TEXT PROVIDED:
^^^^

DRAFT FISCAL CAPACITY POLICIES/STRATEGIES

December 11, 2011

 

State Goal: Plan for, finance and develop an efficient system of public facilities and services to accommodate growth and economic development.

 

Local Goal: Maintain and improve our fiscal capacity in a manner that allows us to make cost effective and efficient investments in the facilities and services required to support job creation and population growth.

 

Summary: Fiscally, Fort Kent has managed well considering rising operation and maintenance costs, a slowly declining population and the trend in residential development being spread out along rural roads. It is well documented that the cost of delivering services like road maintenance, police, fire and emergency protection, water and sewer and school busing all increase substantially as development spreads further away from the community center. The 2011 Comprehensive Plan update encourages development where services can be provided in a cost effective manner. This approach helps protect and maintain the community’s fiscal capacity and is explained further in the future land use section of the plan.

 

The Town’s fiscal capacity is measured using four parameters; assessed value, operating expenditures and revenues, borrowing capacity and alternative revenue sources. Analysis of these factors indicates that Fort Kent has both fiscal strength and opportunity. The town’s net valuation is 83.8% of the State’s full valuation. This is fair and acceptable figure on which to base local tax assessment. Local net valuation is calculated every year and is trending upward. In 2010, department operating cost increases represented only about 5% of the municipal budget; very modest given that the real operating cost increases since 2005 are more in the order of 20-30%. Basic department revenues indicate a declining trend from 2007 to 2010; likely the result of transient grants funding having closed. The town presently has borrowing capacity that would allow it to carry additional debt. Current long-term debt is .92% of the State’s full valuation; well below the 5% that is considered fiscally prudent. Per capita debt is 2.5% of the per capita income of $19,250. Well within the recommended limit of 4%-5% and a positive sign of fiscal capacity. Fort Kent would benefit from a thoughtful approach to alternative revenues as there is considerable potential for growth. The trend indicates little progress in reducing dependence on property taxes by shifting some of the burden. The town could adopt impact fees to lower the significant impacts certain development has on facilities and services. The building (land use) permit fee is a low flat fee that obsolete and does little to defray the cost of permit reviews and code enforcement.

 

The policies and strategies outlined below are based on the parameters that measure fiscal capacity. They are designed to maintain the town’s positive fiscal characteristics. The capital investment plan, is the overriding strategy that directs where investment in facilities and services should be made, what the priorities are and identifies potential funding sources. This forms the basis for the annual capital improvements plan that includes details on funding sources and timeline for specific projects.

 

Policy 1: Maintain a reasonable property tax obligation by continuing to stay

below the limits established in LD#1.

 

Strategies:

a.      Advocate for required fiscal impact analysis of all State incentive programs that result in revenue losses to municipalities.

b.      Continue to manage for a local net assessed valuation of 80% or above the State’s full valuation.

c.      Complete an eligibility review of property uses for properties owned by tax exempt organizations and study options for payments in lieu of taxes (PILOT).

d.      Establish and make annual contributions to a reserve fund for a 2017-2018 town wide revaluation.

^^^^

WHAT IS EXPECTED:
Extend the Fort Kent fiscal capacity draft above, continuing after strategy d under Policy 1.

COLLECTED DATA:
^^^^

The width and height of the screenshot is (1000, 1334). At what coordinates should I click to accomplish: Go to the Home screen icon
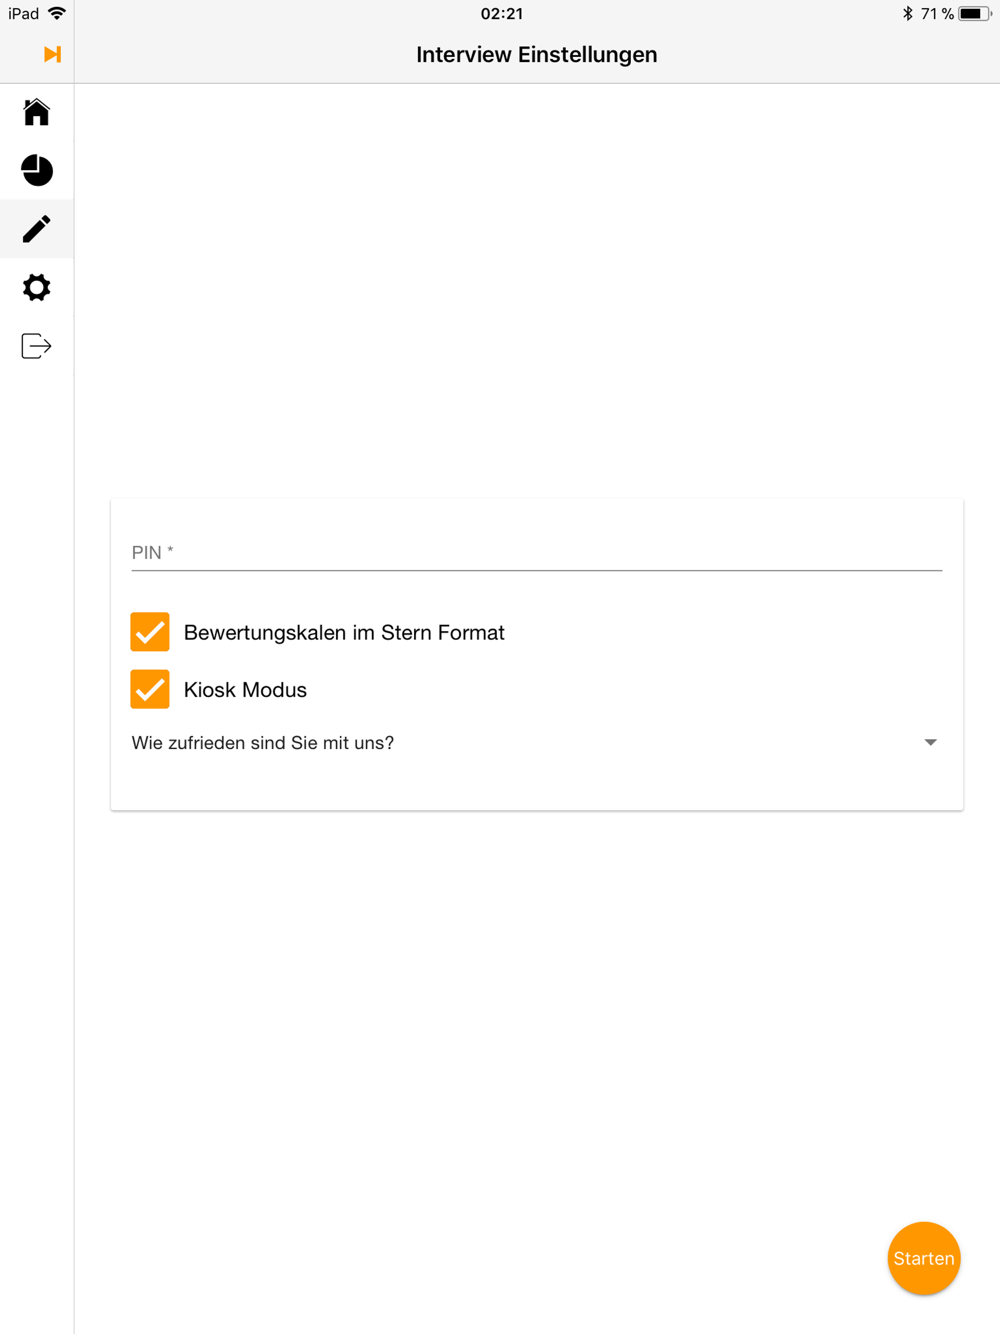point(37,112)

^^^^

FINAL ANSWER:
e.      Continue to assess new construction according to the revaluation base year.

 

Policy 2: Control the operating expenditures/revenues for all departments by a

cost/benefit approach to the availability and level of services.

 

Strategies:

a.      Initiate public communication on efforts and methods used to control operating expenditures.

b.      Complete a comprehensive review of existing fee structures for all departments, review annually and adjust fees as necessary.

c.      Research opportunities to discontinue ownership or maintenance of existing rural roads that are vacant or with few residences and propose modest property tax reductions for owners.

d.      Review fee formulas for service agreements with neighboring communities and adjust as necessary to cover administrative and capital costs.

e.      Continue to maintain the annual fund balance level to minimize tax anticipation note/interest expense to meet tax obligation.

f.        Participate in regional initiatives in solid waste, transportation, and joint purchasing and tax assessment/revaluation services that improve efficiency and control operating costs.

g.      See specific strategies under public facilities/services.

 

Policy 3: Continue to manage the town’s long-term debt below 5% of the State’s full valuation for the community.

 

Strategies:

a.      Continue to raise funds for certain capital improvements through annual contributions to reserve accounts. (vehicle and some equipment replacement, building systems, grants leverage, etc.)

b.      Use tax rate and user fee increases to fund quality of life and job creation capital improvements based on strong public communication and justification.

c.      Continue to borrow as necessary to protect infrastructure/facilities that meet the present needs of the community.

d.      Implement an integrated funding approach to capital improvements that create jobs or expand services, utilizing grants, loans and tax revenues.

e.      Maintain reserve fund balances for all Departments by developing a reasonable minimum base level for each.

 

Policy 4: Study local options for alternative revenues and annually review and

adjust all department fee schedules.

 

Strategies:

a.      Complete a comprehensive review of existing fee schedules for all municipal departments, review annually and adjust fees as necessary.

b.      Evaluate opportunities to establish new fees for services presently provided and new services requested.

c.      Amend the (Zoning Ordinance) Building/Land Use permit fee structure to reflect the cost of permit review and code enforcement under the new state minimum building code.

d.      Amend other ordinance fees including, but not limited to, fees for roads, subdivisions and windmills as necessary to defray review costs and/or increase revenues.

e.      Study the use of impact fees in accordance with the SPO guide “Financing Infrastructure Improvements through Impact Fees” and implement as necessary.

 

Policy 5: Direct substantial capital investment to areas designated in the future

land use plan and capital improvements plan.

 

Strategies:

a.      Develop a private investment incentives program based on tax rate, fees, services and grant/loan access for development in designated “growth” areas.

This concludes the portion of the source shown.